Dated: 13 January 2017

Date of hearing:
15 September 2016
Applicant:
In person
Solicitors for the Respondent:
C. Campbell, Sparke Helmore Lawyers


[1] Exhibit 8, T-documents, T9, p 77.

[2] See Exhibit 8, T-documents, T10, pp 97 & 103.

[3] Note: the form was signed by the Applicant on 4 February 2015.

[4] Exhibit 8, T12, pp 109-115.

[5] See Exhibit 8, T13, pp 116-117.

[6] See Exhibit 8, T14, p 118.

[7] Exhibit 8, T15, pp 119-123.

[8] See Exhibit 8, T15, p 120.

[9] Exhibit 8, T18, pp 126-127.

[10] See Exhibit 8, T19, p 128 & T22, pp 136 – 137.

[11] See Exhibit 8, T21, p 134.

[12] Exhibit 8, T2, pp 3-10.

[13] See Exhibit 8, T1, pp 1-2.

[14] See Exhibit 1 – Applicant’s handwritten facsimile dated 24 June 2016 and attachments.

[15] See ss 41 and 42, and cl 3 and cl 4(1), Schedule 2, Part 2 of the Social Security (Administration) Act 1999 (Cth).

[16] See s 26(1) of the Act.

[17] See s 5(2) of the Determination.

[18] See s 6(1) of the Determination.

[19] See s 6(3) of the Determination.

[20] See s 6(4) of the Determination.

[21] See s 6(5) of the Determination.

[22] See s 6(6) of the Determination.

[23] See s 6(7) of the Determination.

[24] See s 11(1) of the Determination.

[25] See Exhibit 7, Respondent’s Statement of Issues, Facts and Contentions, [5.9].

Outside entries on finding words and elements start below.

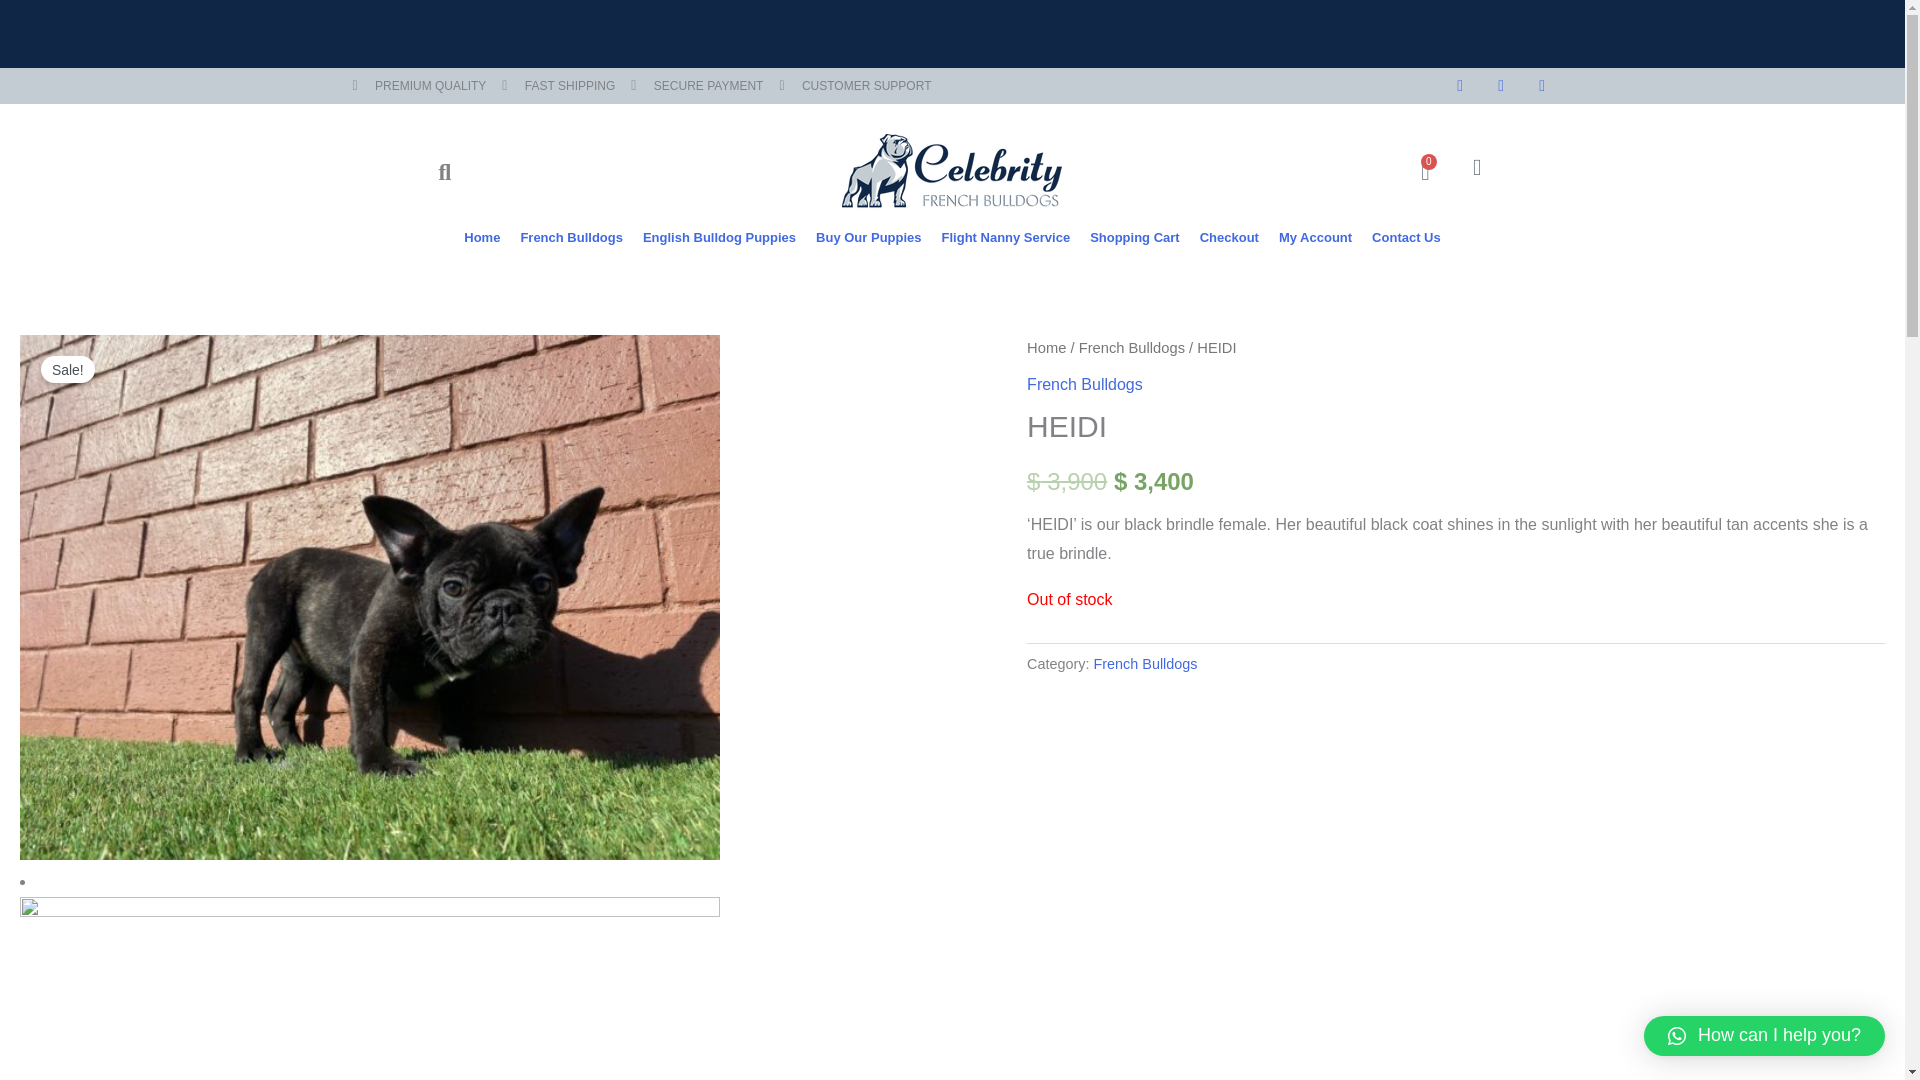  I want to click on French Bulldogs, so click(1424, 172).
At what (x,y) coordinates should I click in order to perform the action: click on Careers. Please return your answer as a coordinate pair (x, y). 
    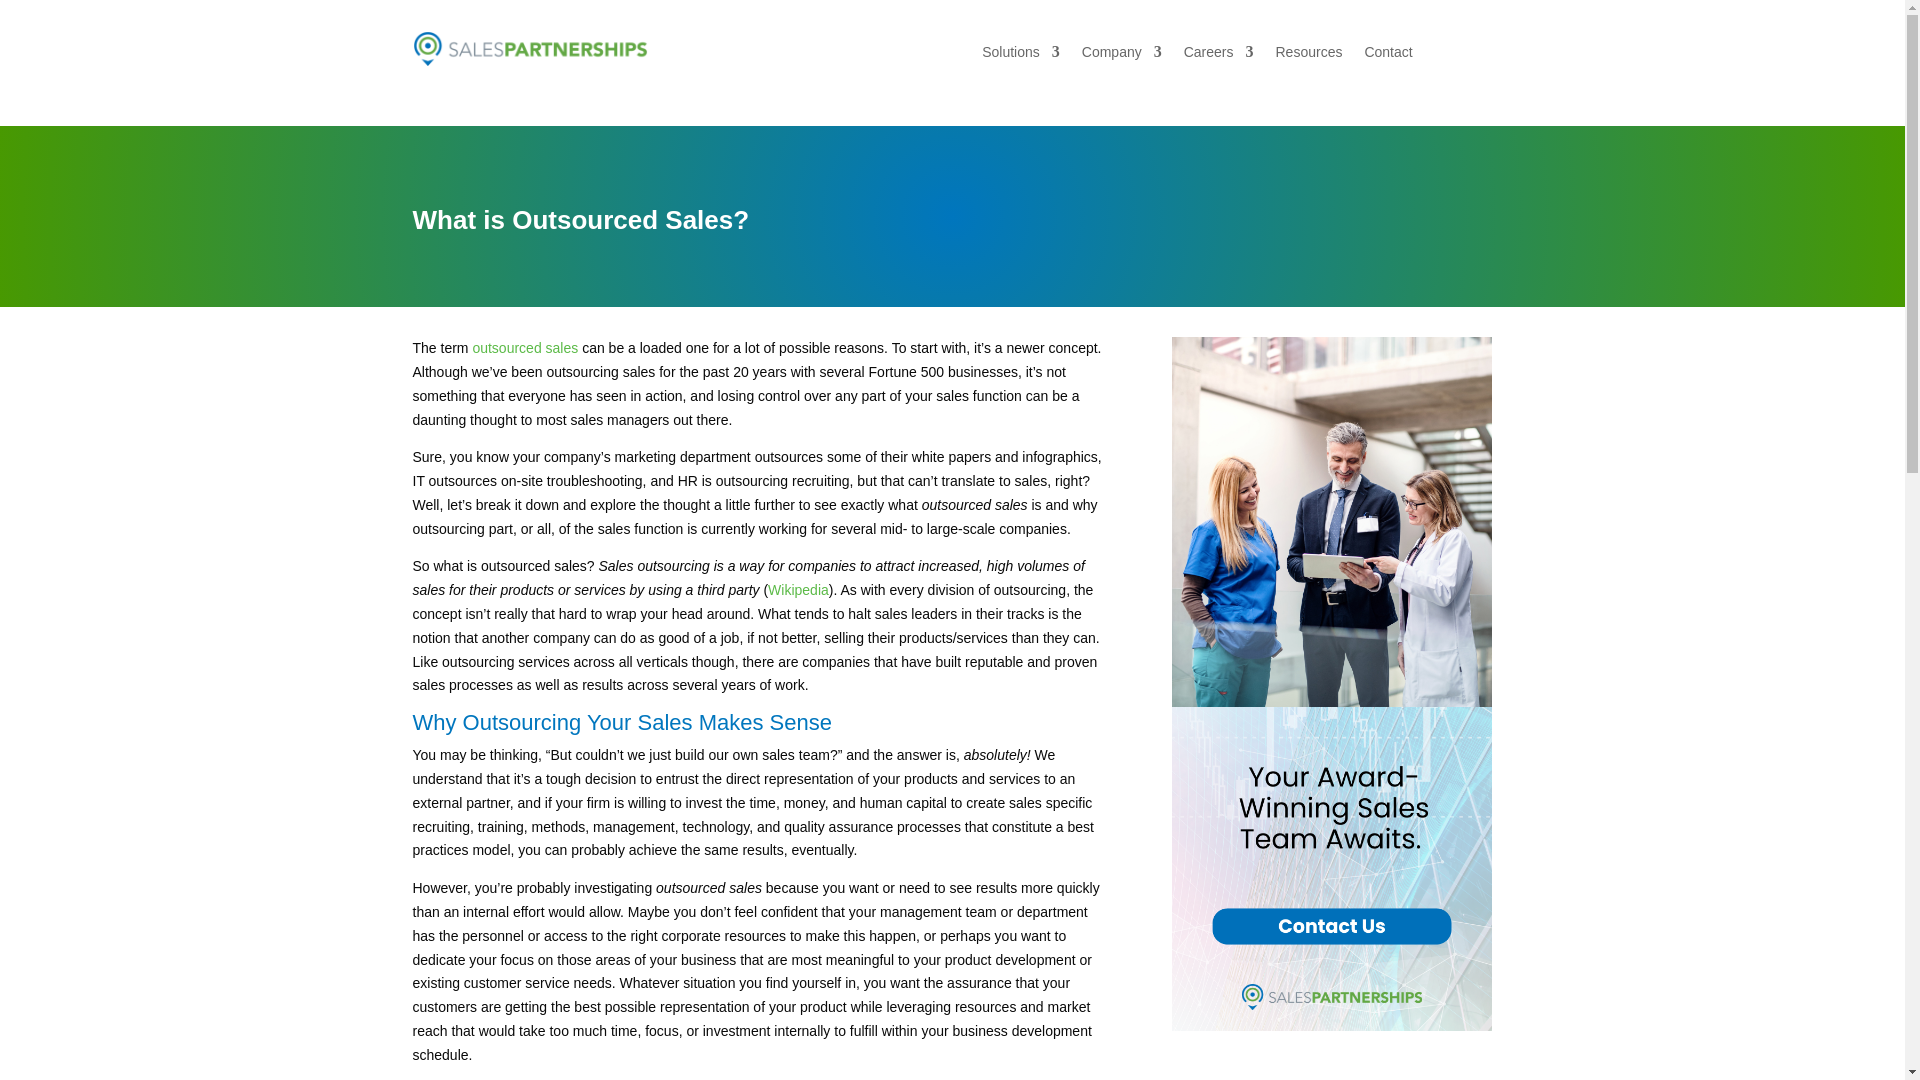
    Looking at the image, I should click on (1218, 56).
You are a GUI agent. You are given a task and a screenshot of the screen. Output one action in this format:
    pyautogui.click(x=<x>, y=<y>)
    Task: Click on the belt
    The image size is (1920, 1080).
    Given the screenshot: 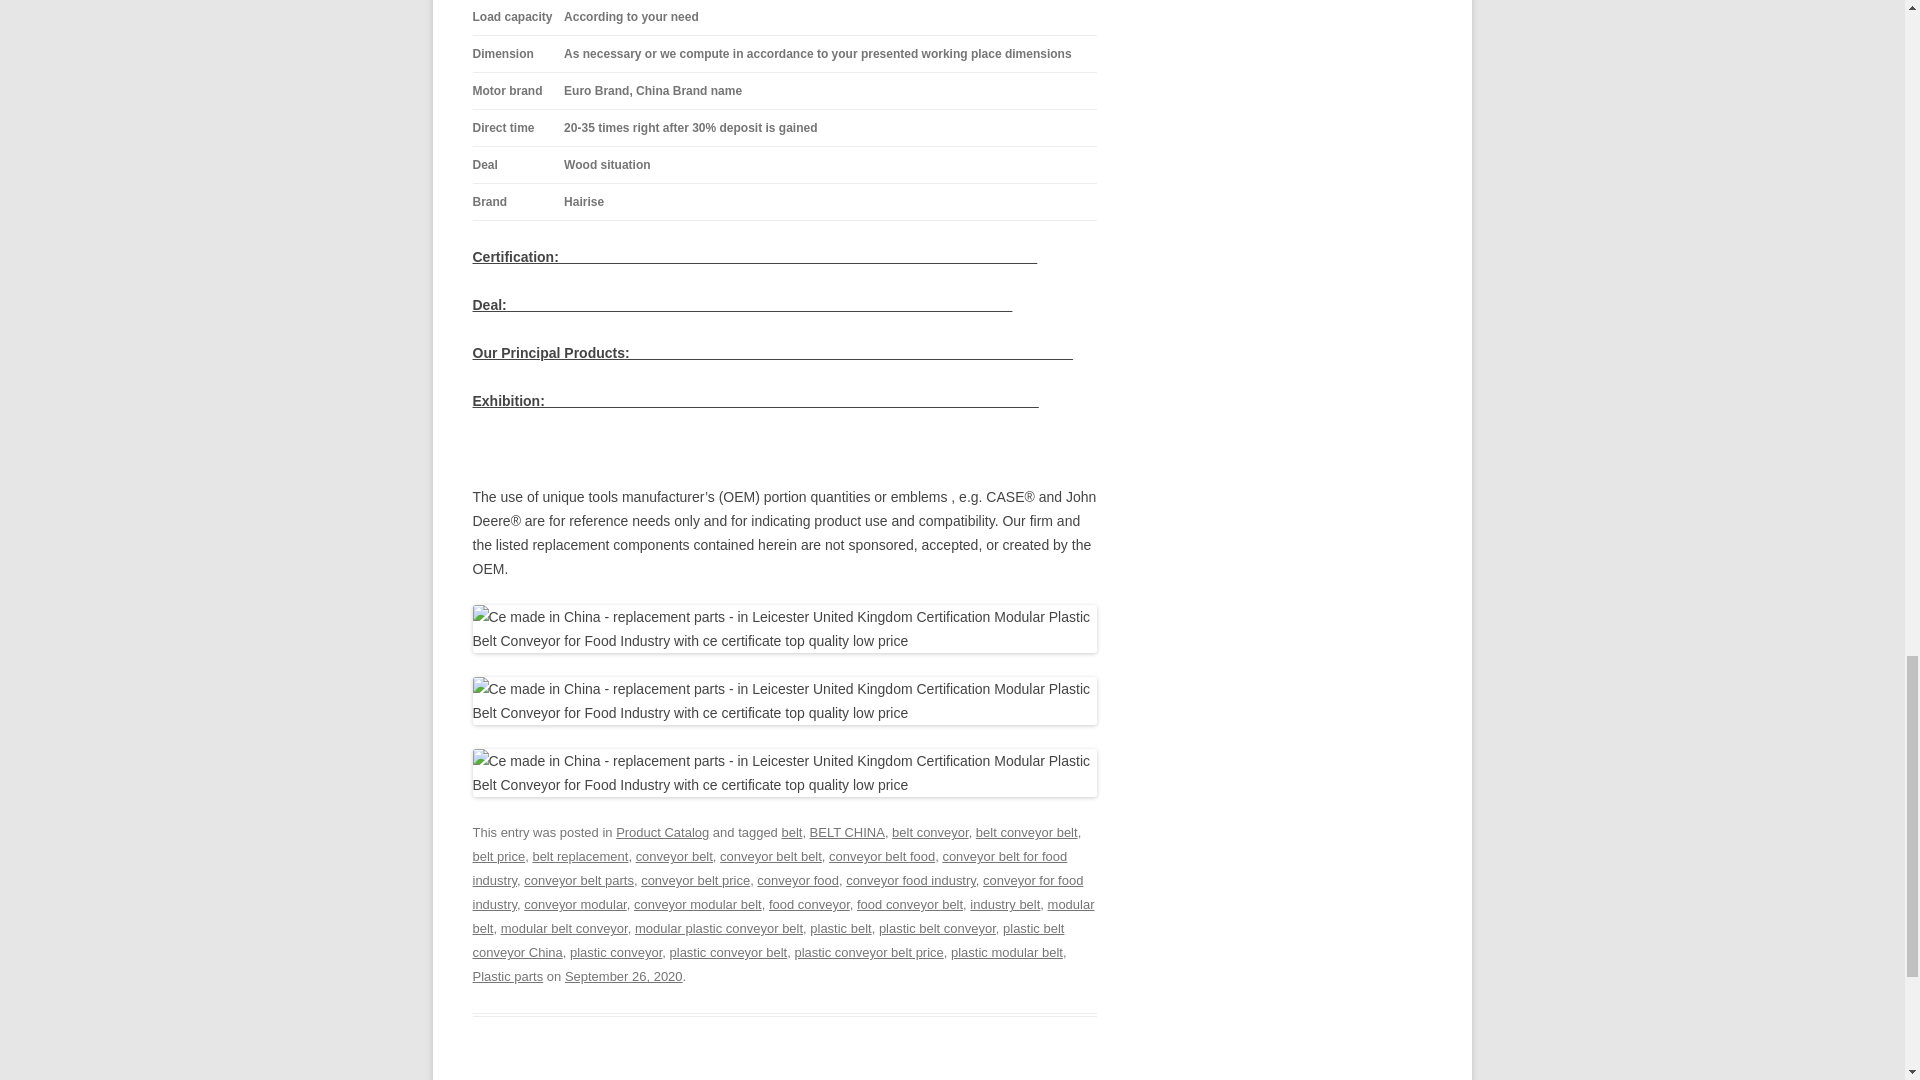 What is the action you would take?
    pyautogui.click(x=792, y=832)
    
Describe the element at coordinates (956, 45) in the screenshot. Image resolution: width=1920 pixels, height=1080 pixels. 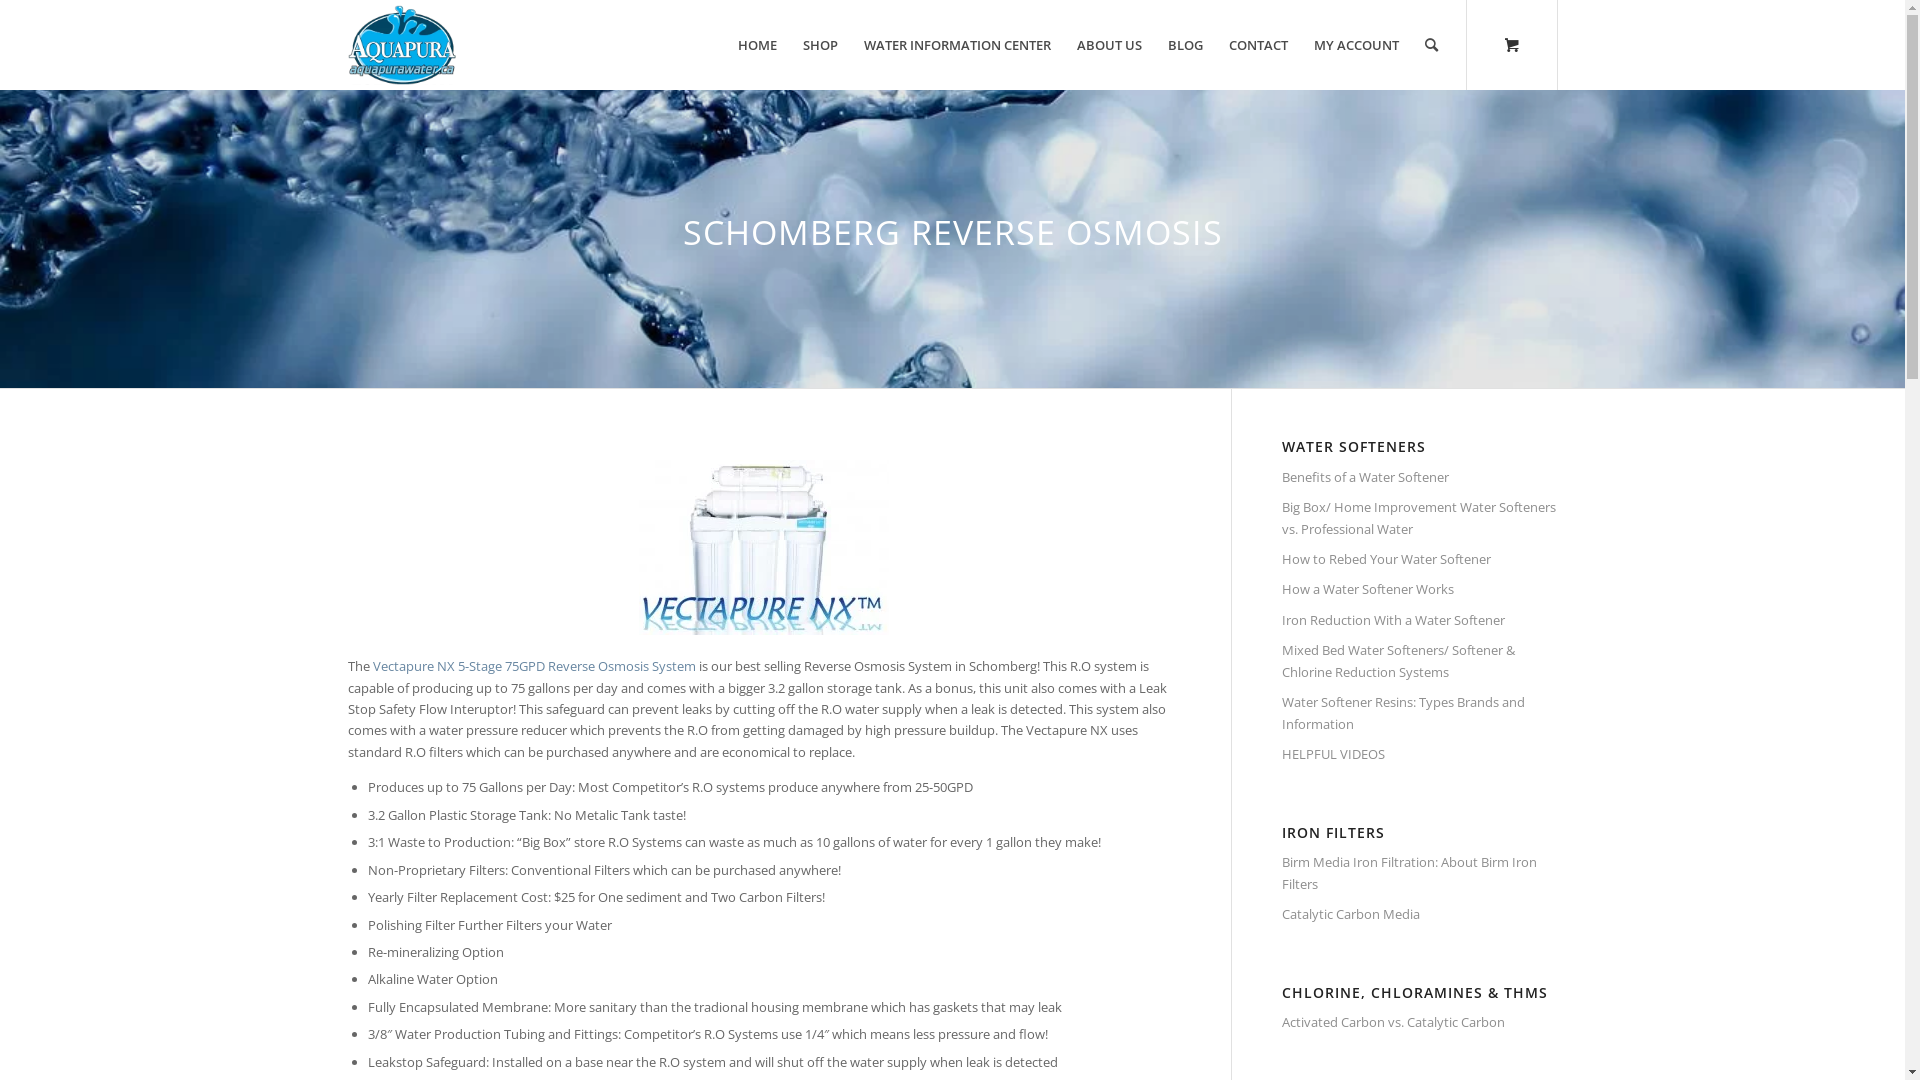
I see `WATER INFORMATION CENTER` at that location.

[26] See Exhibit 8, T12, p 110.

[27] See Exhibit 8, T12, p 110.

[28] See Exhibit 8, T10, p 98-99.

[29] See Exhibit 8, T10, pp 98 -99.

[30] See Exhibit 8, T2, pp 6 -7 [16 – 17].

[31] See Social Security (Tables for the Assessment of Work0related Impairment for Disability Support Pension) Determination 2011, Table 5 – Mental Health Function, Introduction.

[32] See Exhibit 8, T12, p 110.

[33] See Exhibit 7, Respondent’s Statement of Issues, Facts and Contentions, [5.30].

[34] See Exhibit 8, T10, p 103

[35] See Exhibit 8, T12, p 111 & 113.

[36] See Exhibit 8, T10, p 103.

[37] See Exhibit 7, [5.32].

[38] See Exhibit 8, T10, p 103 & T12, p 111.

[39] See Exhibit 7, [5.33].

[40] See Exhibit 8, T10, p 103.

[41] See Exhibit 8, T12 p 111 – 112.

[42] See Exhibit 8, T12 p 111 – 112.

[43] See Exhibit 8, T2, p 9 [27 - 29].

[44] See Exhibit 1 – Applicant’s handwritten facsimile dated 24 June 2016.